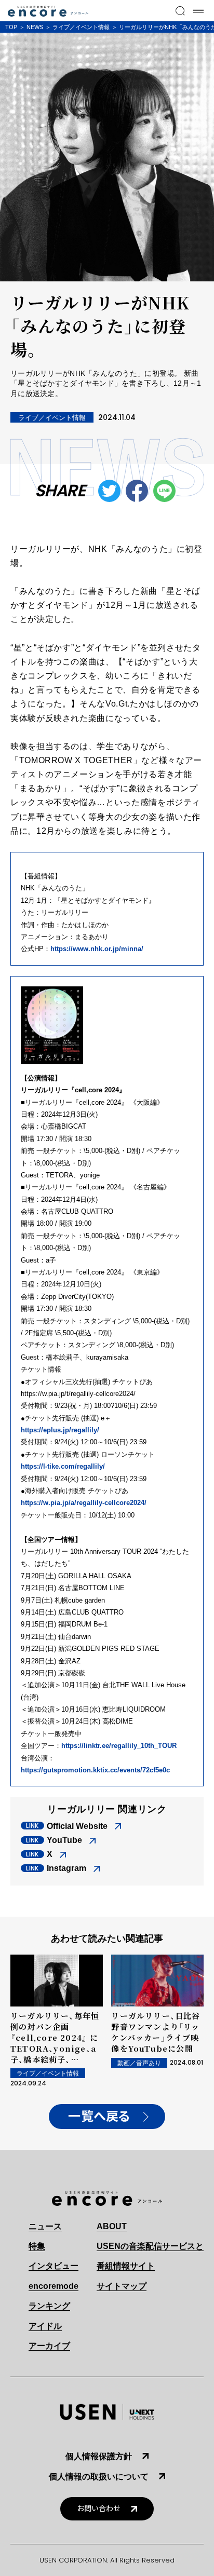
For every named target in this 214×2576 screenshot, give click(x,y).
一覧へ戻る (99, 2116)
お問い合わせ (99, 2508)
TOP (11, 27)
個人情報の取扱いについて (99, 2476)
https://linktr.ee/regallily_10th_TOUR (119, 1746)
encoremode (53, 2286)
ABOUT (112, 2226)
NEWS (34, 27)
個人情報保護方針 (98, 2456)
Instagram (66, 1868)
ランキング (49, 2305)
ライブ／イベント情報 (81, 27)
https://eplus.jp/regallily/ (60, 1430)
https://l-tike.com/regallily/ (63, 1466)
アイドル (45, 2326)
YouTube (64, 1840)
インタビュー (53, 2265)
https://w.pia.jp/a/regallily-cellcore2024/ (83, 1503)
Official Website (77, 1826)
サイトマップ (121, 2286)
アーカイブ (49, 2345)
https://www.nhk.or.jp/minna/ (96, 949)
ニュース (45, 2226)
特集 (37, 2246)
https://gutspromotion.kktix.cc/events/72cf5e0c (95, 1770)
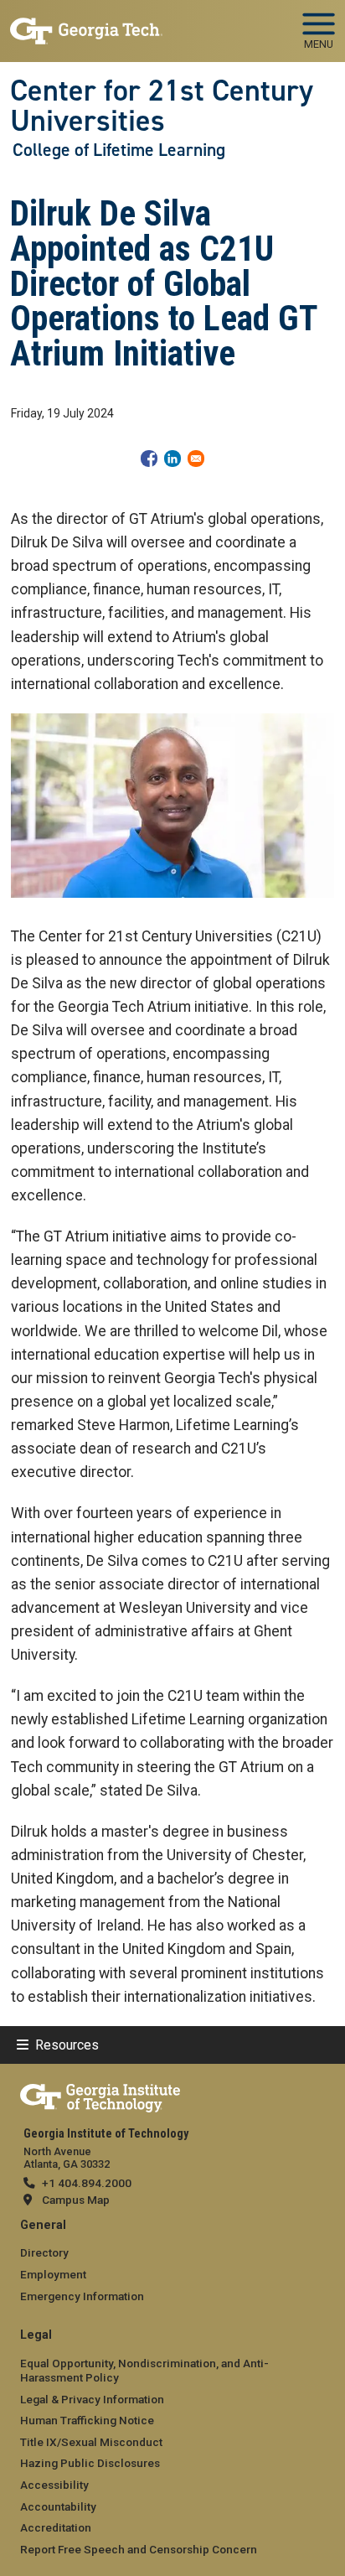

===

Pictures stay out; the entries above are to be output exactly as given.

▶ **Solution for this problem**
For every named target in this 214×2576 screenshot, give click(x,y).
一覧へ戻る (99, 2116)
お問い合わせ (99, 2508)
TOP (11, 27)
個人情報の取扱いについて (99, 2476)
https://linktr.ee/regallily_10th_TOUR (119, 1746)
encoremode (53, 2286)
ABOUT (112, 2226)
NEWS (34, 27)
個人情報保護方針 (98, 2456)
Instagram (66, 1868)
ランキング (49, 2305)
ライブ／イベント情報 (81, 27)
https://eplus.jp/regallily/ (60, 1430)
https://l-tike.com/regallily/ (63, 1466)
アイドル (45, 2326)
YouTube (64, 1840)
インタビュー (53, 2265)
https://w.pia.jp/a/regallily-cellcore2024/ (83, 1503)
Official Website (77, 1826)
サイトマップ (121, 2286)
アーカイブ (49, 2345)
https://www.nhk.or.jp/minna/ (96, 949)
ニュース (45, 2226)
特集 (37, 2246)
https://gutspromotion.kktix.cc/events/72cf5e0c (95, 1770)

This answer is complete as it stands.